THE TASK: Each line below with the string "Russian" should be copied.

PROVIDED RECORDS:
==============================

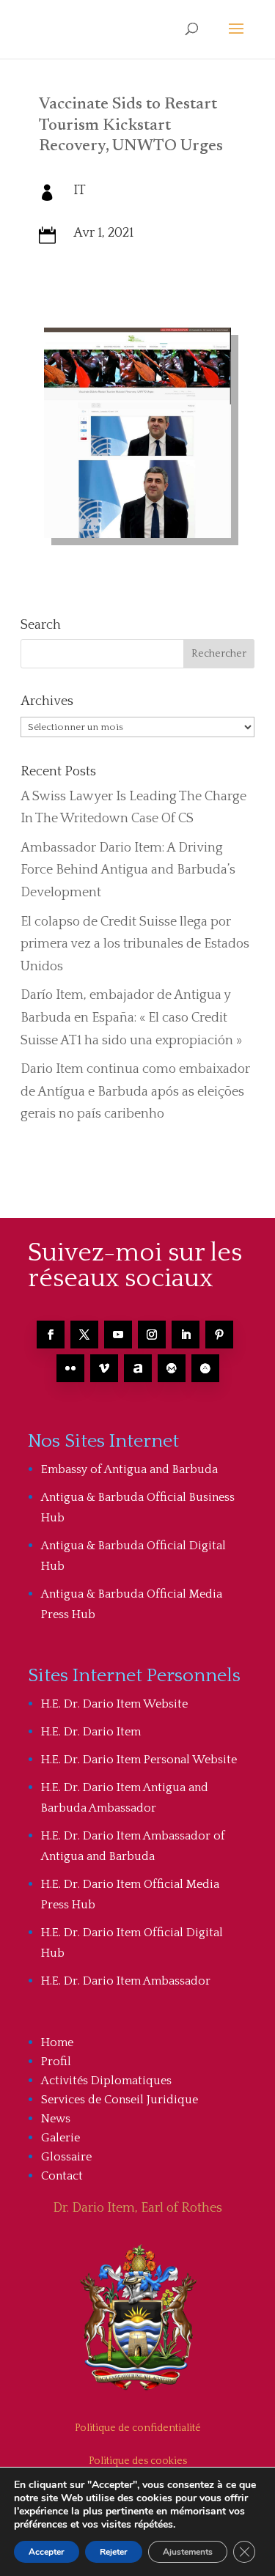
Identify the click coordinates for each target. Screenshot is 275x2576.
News (55, 2118)
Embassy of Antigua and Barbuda (129, 1469)
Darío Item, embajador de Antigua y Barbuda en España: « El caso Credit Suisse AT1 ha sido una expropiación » (131, 1017)
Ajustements (188, 2552)
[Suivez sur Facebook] (51, 1334)
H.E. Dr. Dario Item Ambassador (125, 1981)
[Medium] (172, 1368)
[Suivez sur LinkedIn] (185, 1334)
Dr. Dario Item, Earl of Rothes (137, 2208)
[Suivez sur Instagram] (152, 1334)
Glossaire (66, 2156)
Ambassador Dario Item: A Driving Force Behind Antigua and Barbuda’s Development (128, 870)
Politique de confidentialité (138, 2428)
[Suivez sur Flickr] (70, 1368)
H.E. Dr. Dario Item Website (114, 1703)
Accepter (47, 2552)
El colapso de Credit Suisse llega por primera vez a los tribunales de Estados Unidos (135, 944)
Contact (62, 2175)
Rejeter (114, 2552)
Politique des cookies (138, 2461)
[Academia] (205, 1368)
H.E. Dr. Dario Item (91, 1731)
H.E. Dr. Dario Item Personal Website (139, 1759)
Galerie (60, 2137)
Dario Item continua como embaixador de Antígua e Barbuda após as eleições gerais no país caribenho (135, 1091)
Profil (56, 2061)
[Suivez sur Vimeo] (104, 1368)
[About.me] (138, 1368)
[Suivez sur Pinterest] (219, 1334)
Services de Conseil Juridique (119, 2099)
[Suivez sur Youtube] (118, 1334)
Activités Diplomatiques (106, 2080)
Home (57, 2042)
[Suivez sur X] (84, 1334)
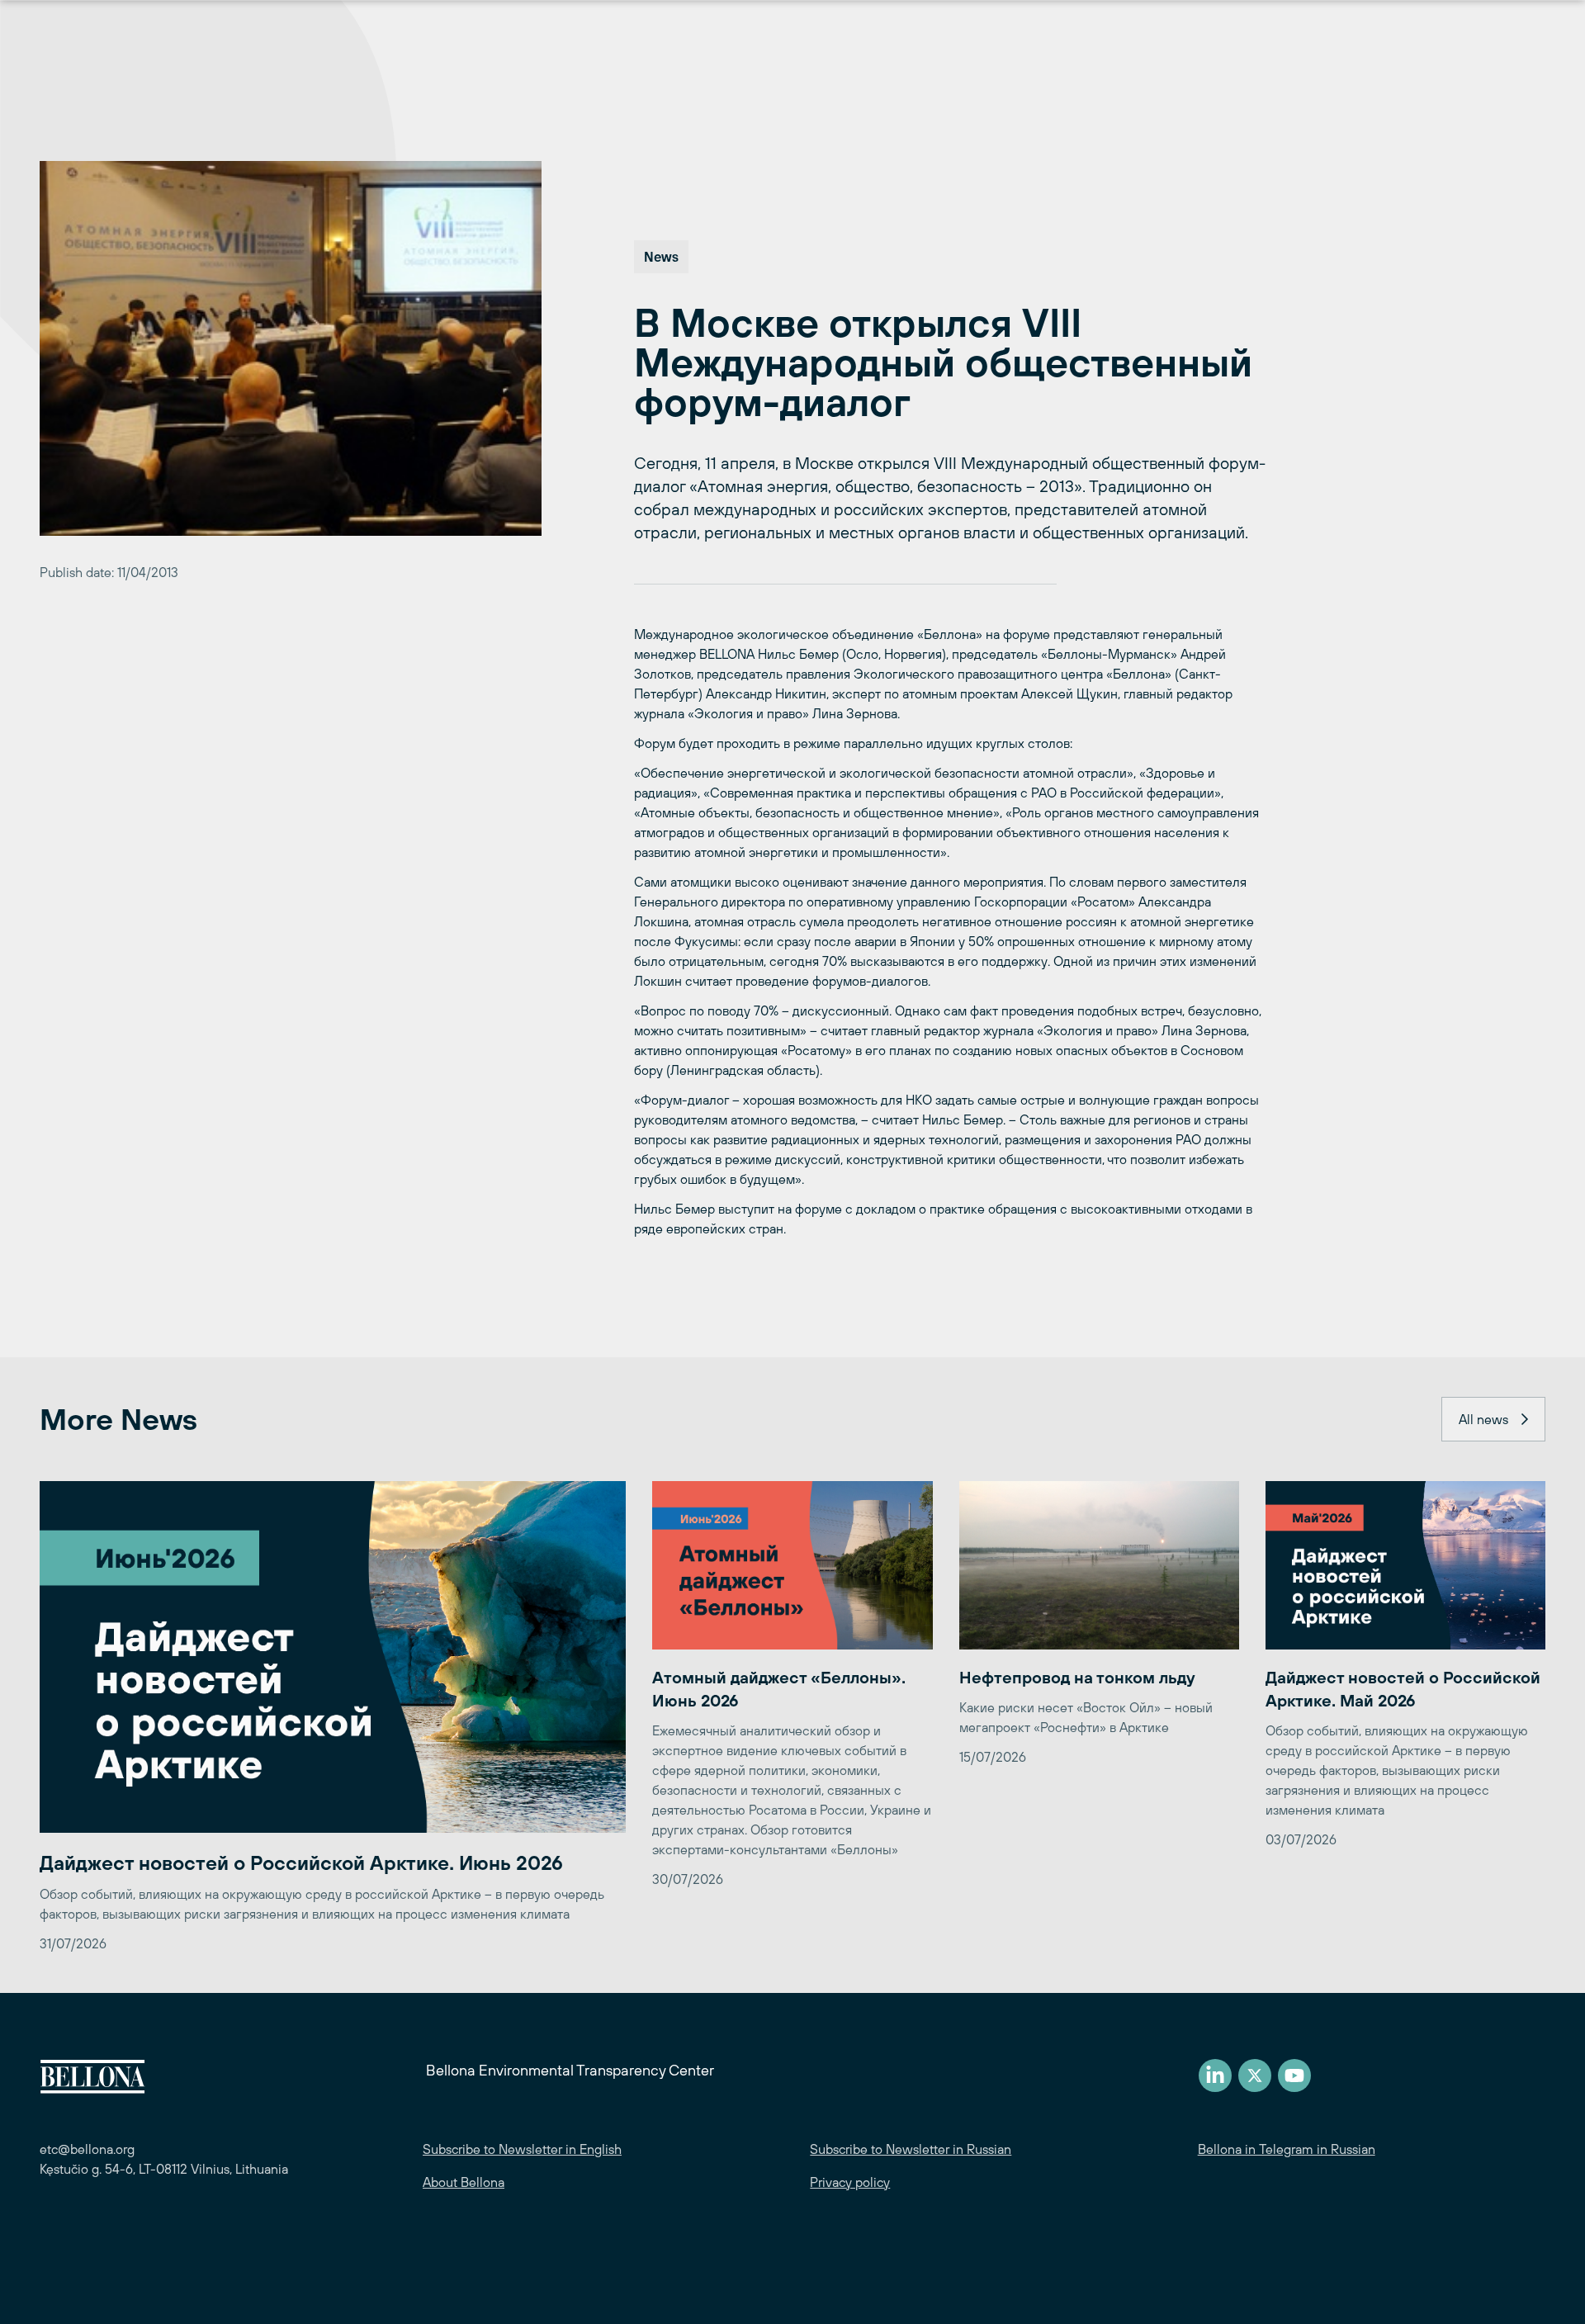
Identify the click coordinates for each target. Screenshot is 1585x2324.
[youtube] (1294, 2075)
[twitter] (1254, 2075)
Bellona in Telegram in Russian (1286, 2149)
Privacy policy (850, 2182)
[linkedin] (1215, 2075)
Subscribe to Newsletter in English (522, 2149)
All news (1483, 1419)
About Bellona (463, 2182)
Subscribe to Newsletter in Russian (910, 2149)
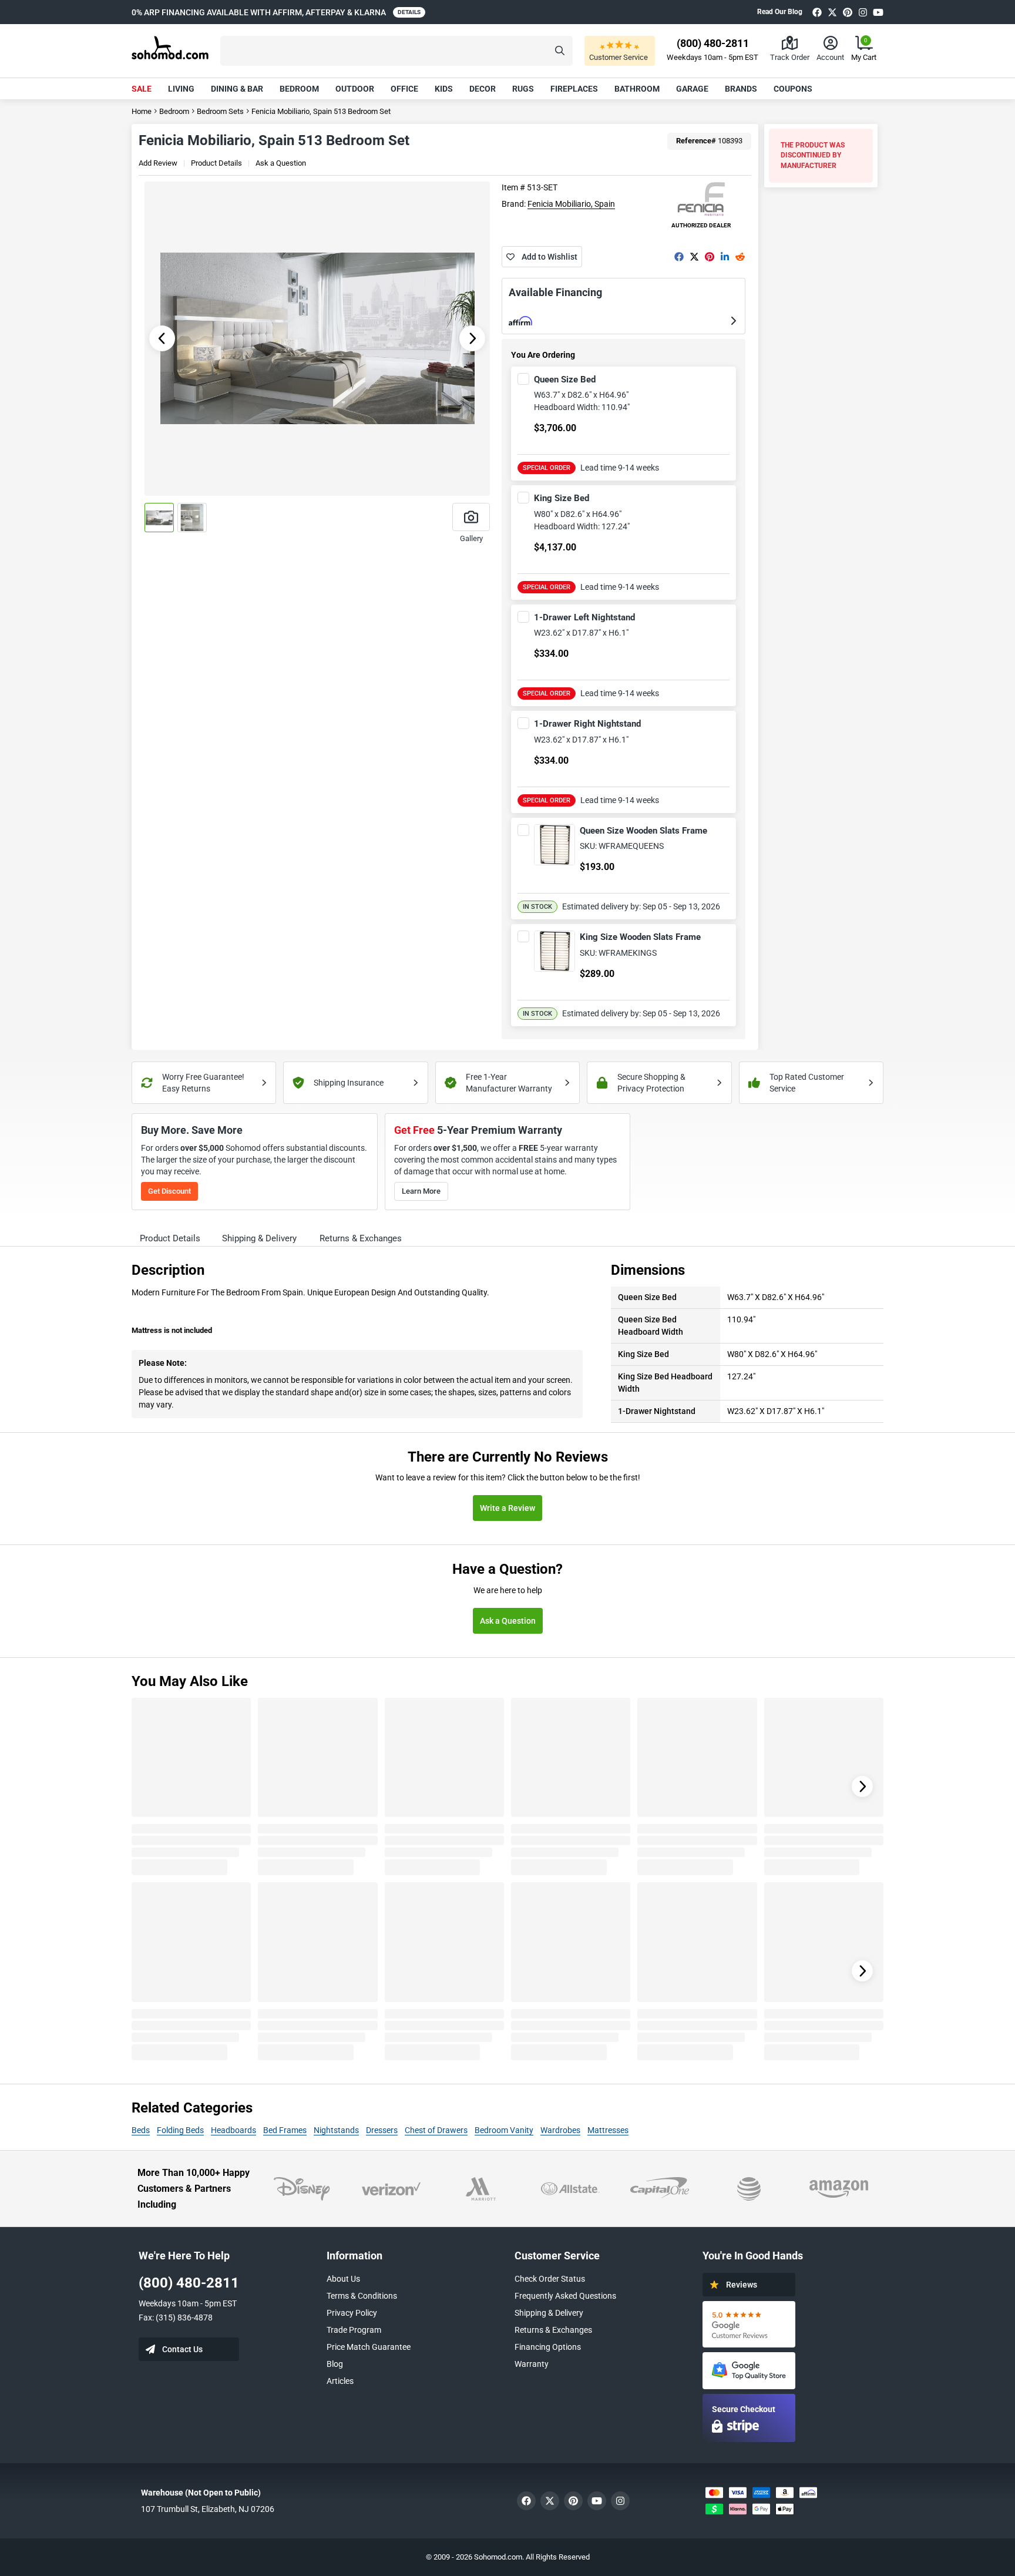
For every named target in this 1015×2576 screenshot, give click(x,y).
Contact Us (182, 2349)
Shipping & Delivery (549, 2313)
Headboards (233, 2130)
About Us (343, 2278)
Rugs (523, 88)
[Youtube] (878, 12)
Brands (741, 88)
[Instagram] (863, 12)
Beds (141, 2130)
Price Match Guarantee (369, 2347)
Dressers (382, 2130)
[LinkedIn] (725, 256)
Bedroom (299, 88)
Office (404, 88)
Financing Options (548, 2347)
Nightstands (336, 2130)
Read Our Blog (779, 12)
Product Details (216, 163)
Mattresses (608, 2130)
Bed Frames (285, 2130)
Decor (482, 88)
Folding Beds (180, 2130)
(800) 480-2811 (189, 2283)
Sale (142, 88)
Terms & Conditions (362, 2295)
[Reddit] (740, 256)
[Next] (862, 1786)
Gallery (471, 538)
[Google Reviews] (749, 2324)
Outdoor (354, 88)
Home (142, 111)
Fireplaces (574, 88)
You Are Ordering (543, 355)
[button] (396, 51)
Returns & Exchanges (553, 2330)
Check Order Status (550, 2278)
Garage (692, 88)
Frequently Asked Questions (565, 2295)
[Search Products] (560, 51)
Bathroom (637, 88)
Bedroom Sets (220, 111)
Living (181, 88)
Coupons (793, 88)
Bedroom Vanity (504, 2130)
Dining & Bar (237, 88)
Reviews (741, 2284)
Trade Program (354, 2330)
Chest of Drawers (436, 2130)
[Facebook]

==============================

SOLUTION FOR THIS EXERCISE:
Bellona in Telegram in Russian (1286, 2149)
Subscribe to Newsletter in Russian (910, 2149)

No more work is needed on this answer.